Excerpted data:
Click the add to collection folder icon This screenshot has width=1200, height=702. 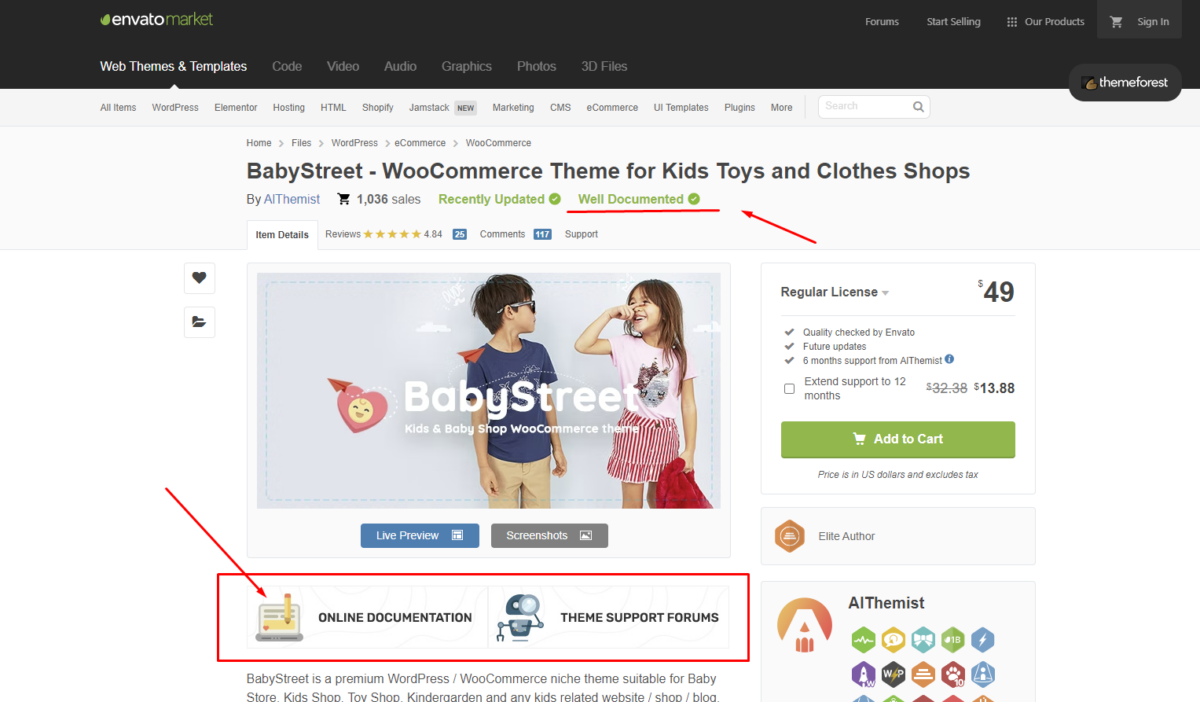point(199,322)
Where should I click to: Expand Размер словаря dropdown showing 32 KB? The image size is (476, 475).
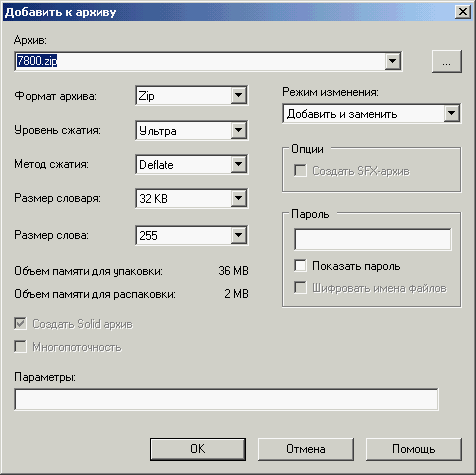192,199
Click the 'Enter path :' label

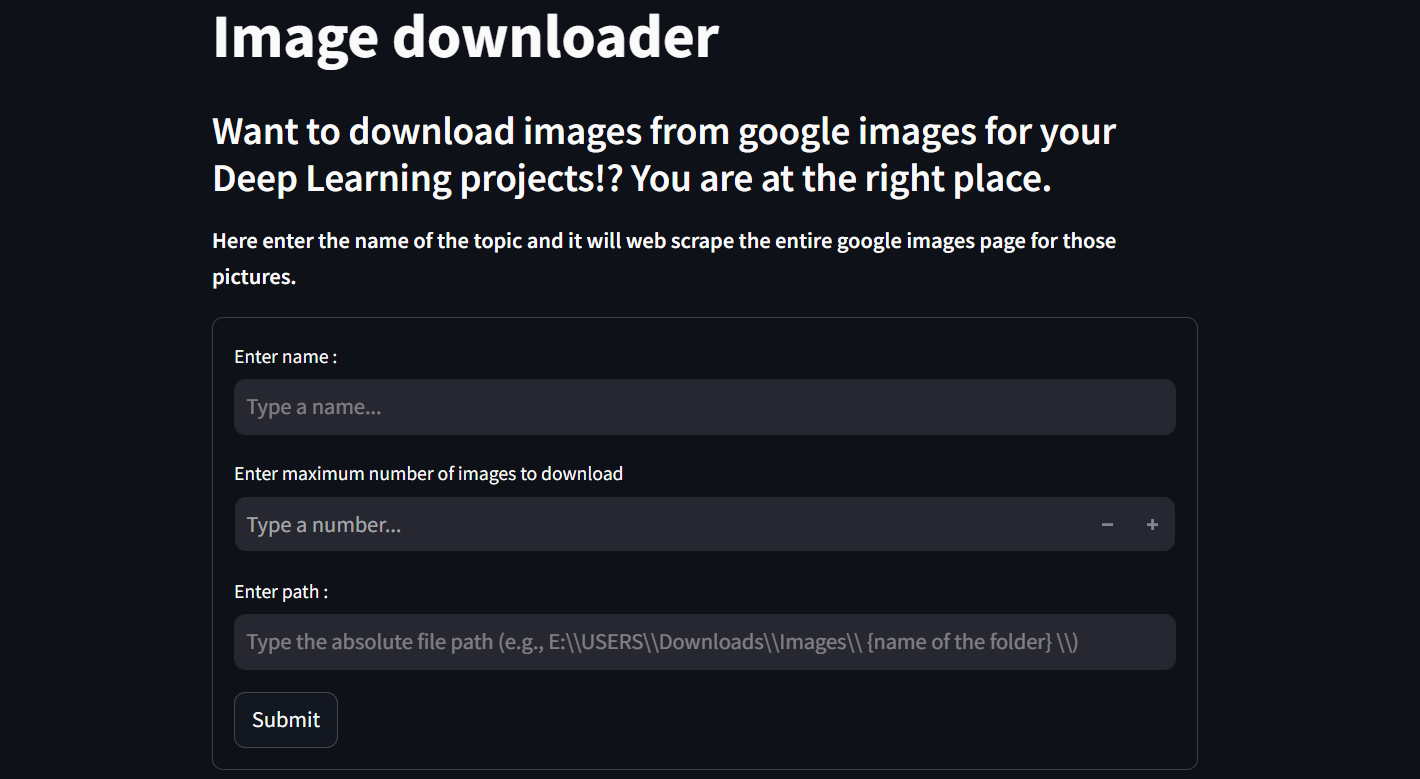[x=281, y=591]
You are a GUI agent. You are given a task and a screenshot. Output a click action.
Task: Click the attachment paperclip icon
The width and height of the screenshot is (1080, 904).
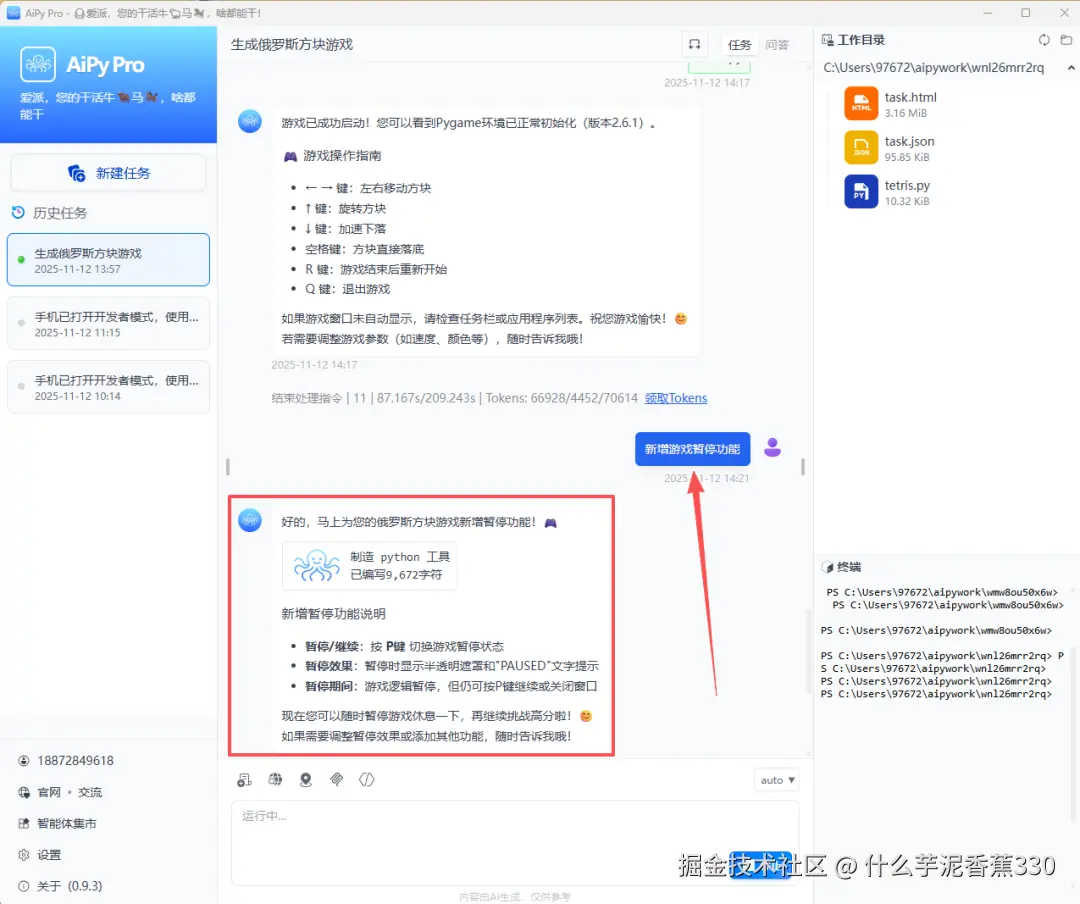[x=336, y=779]
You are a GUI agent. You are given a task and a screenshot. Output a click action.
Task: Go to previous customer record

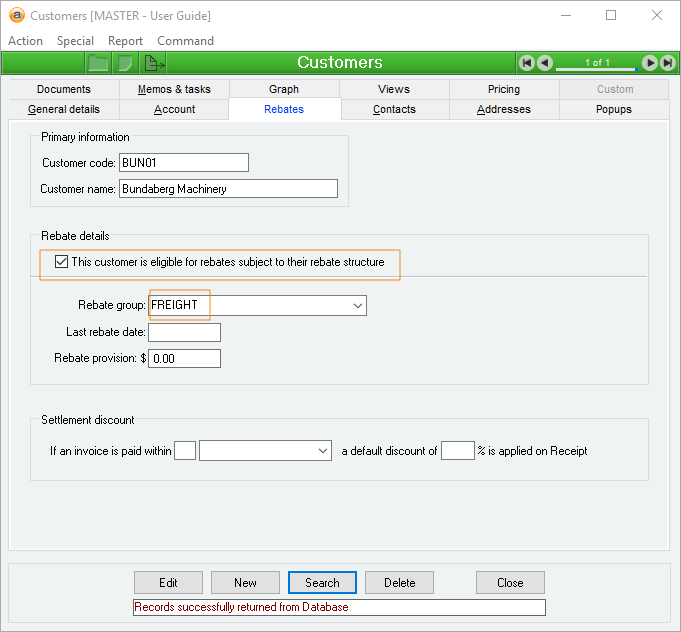(x=545, y=63)
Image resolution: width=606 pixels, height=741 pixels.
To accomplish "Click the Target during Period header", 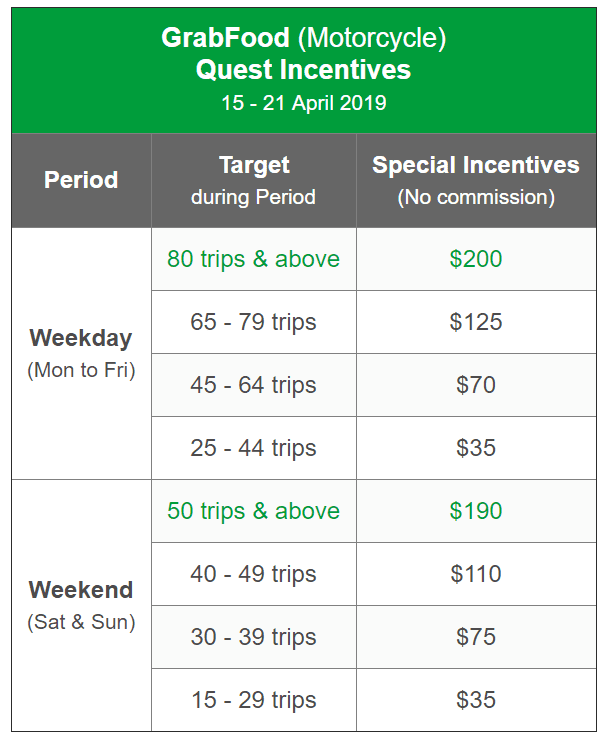I will tap(254, 180).
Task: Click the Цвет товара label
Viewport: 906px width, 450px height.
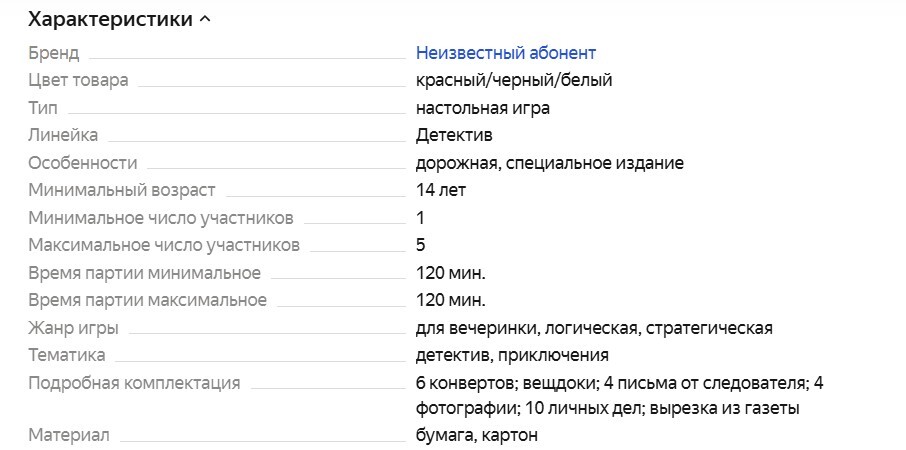Action: 78,80
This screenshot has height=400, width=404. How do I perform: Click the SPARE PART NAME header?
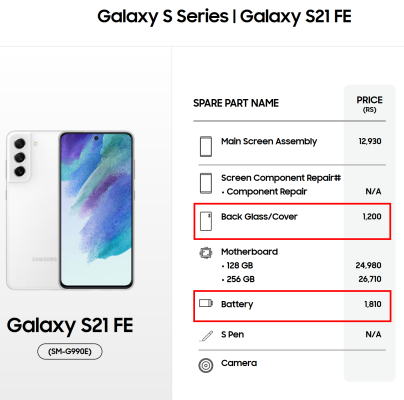[x=236, y=103]
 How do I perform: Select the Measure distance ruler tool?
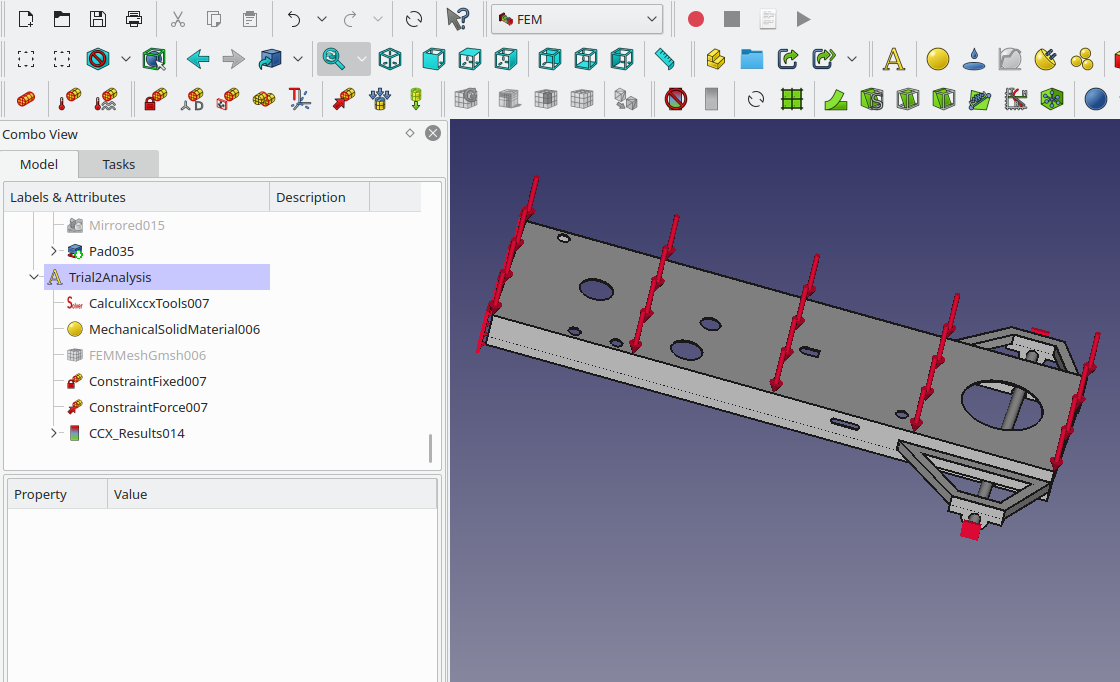(x=665, y=59)
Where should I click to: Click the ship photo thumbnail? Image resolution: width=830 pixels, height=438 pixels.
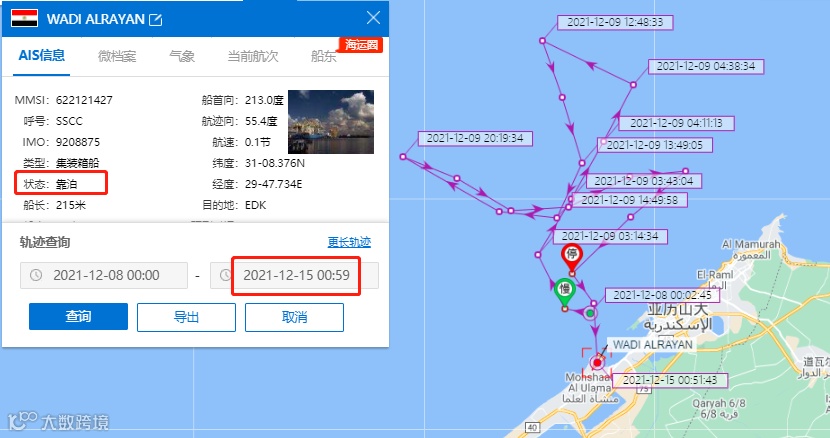[331, 122]
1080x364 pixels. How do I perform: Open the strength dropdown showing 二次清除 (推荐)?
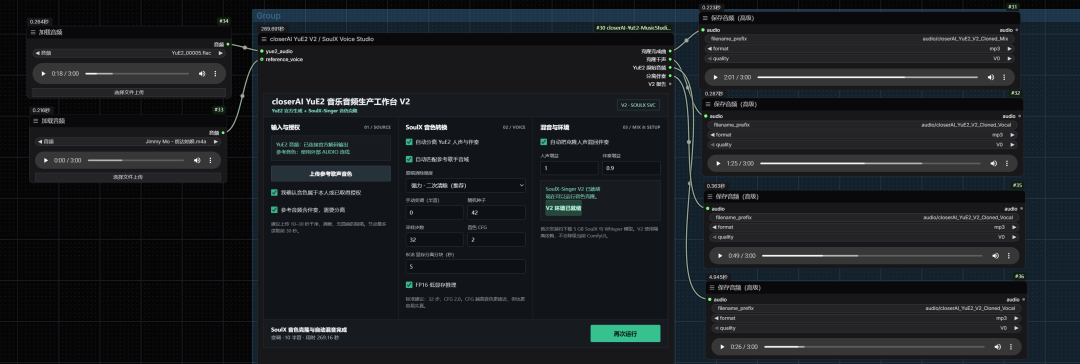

What you will do:
Print the data again word for word, starting with the line containing "Task: Click the Цвет товара label" and going on through the end of the data. Omit the pictures.

Problem solution:
Task: Click the Цвет товара label
Viewport: 906px width, 450px height.
Action: 78,80
This screenshot has height=400, width=404. How do I perform: Click the SPARE PART NAME header?
[x=236, y=103]
 How do I perform: Select the Measure distance ruler tool?
(x=665, y=59)
Where should I click to: Click the ship photo thumbnail? Image resolution: width=830 pixels, height=438 pixels.
[331, 122]
1080x364 pixels. How do I perform: Open the strength dropdown showing 二次清除 (推荐)?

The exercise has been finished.